To those who have never experienced an authentic Italian cuisine, the food of Italy means pizza, spaghetti, ravioli, pasta parmigiana, and minestrone—the plates that are most commonly served in restaurants and homes in other parts of the world. Italian cooking is as diverse as the places of Italy itself, which extend from the snow capped Alps of northern Italy to the deep blue waters of Sicily’s Mediterranean coast. There are a variety of popular dishes each unique to people and places that they come from. In the north there are the bagna cauda (a garlicky sauce) of piedmont, risotto (saffron-flavored rice) of Milan, fegati alla Veneziana (wafer-thin slices of liver with onions) of Venice, pesto (a sauce of basil, pine nuts, and oil) of Genoa, tortellini (meat or cheese stuffed in little rounds of dough) of Bologna, and fagiolo all’uccelletto (tomato and sage cooked together with beans) of Tuscany. Dishes characteristic of central Italy include the abacchio al fomo (roast lamb flavored with rosemary) of Rome and the sfogliatelle (shell-shaped pastries) of Naples. Dishes that are common to the south such as Calabria, include the tiella (a macaroni casserole of vegetable). The people of Sicily enjoy maccheroni con le sarde (macaroni with fresh sardine sauce), and Sadinians favor a fish soup called buridda.

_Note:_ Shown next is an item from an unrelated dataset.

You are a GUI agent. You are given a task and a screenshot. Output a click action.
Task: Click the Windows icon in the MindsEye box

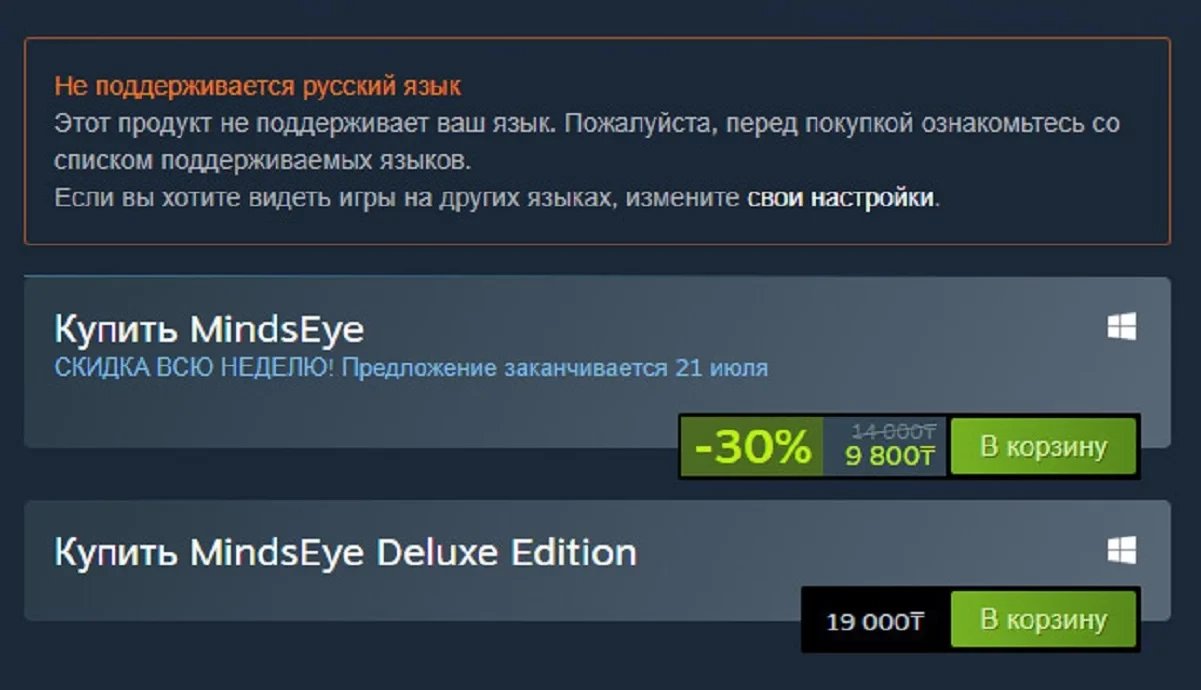[x=1122, y=326]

The fat used in the preparation of an Italian cookery, either butter or olive oil determines the elementary flavor of the food—extra virgin olive oil is a healthy alternative. In the south the weather is warmer and the people are poorer, but this is where olive trees thrive and cooking is mostly flavored with olive oil. But in Rome on the other had, pork fat is the most common additive.

Thriftiness and simplicity, two common characteristics of Italian cooking—‘a little can be made to go a long way’. Italy’s main staples are just that, inexpensive yet tasty, rice and spaghetti can make a filling dish to which only a smidgen of the more costly ingredients, such as fish can be added. Thick delicious soups made of scraps of meat, from fish and seafood, and from biennial herbs such as carrots and other vegetables, eaten with a sprinkle of graded cheese and fresh bread, to make a rewarding and inexpensive meal.

Meat is considered a luxury, and is seldom served as a large roast. Rather it is prepared in small, thin trimmed slices (scaloppini), which veal is the best known. Frittati, a filling omelet, requires only a few eggs, a little flour and a handful of vegetables. Tomatoes smothered over bread dough, layered with a few slices of cheese or sausage, and a few dashes of herbs becomes a nourishing pizza. In the north, pasta, such as macaroni or spaghetti, is often prepared with cheese, rather than olive and garlic, or with pieces of fish, as is in the south.

Because Italian cooks have such a profound respect for the natural flavor and harmony of the food, they use only the freshest of ingredients to ensure that the food does not spoil by chemicals or refrigeration. As a result, a visit to the market is done daily, or even twice a day, for such items as bread, vegetables, and fruit.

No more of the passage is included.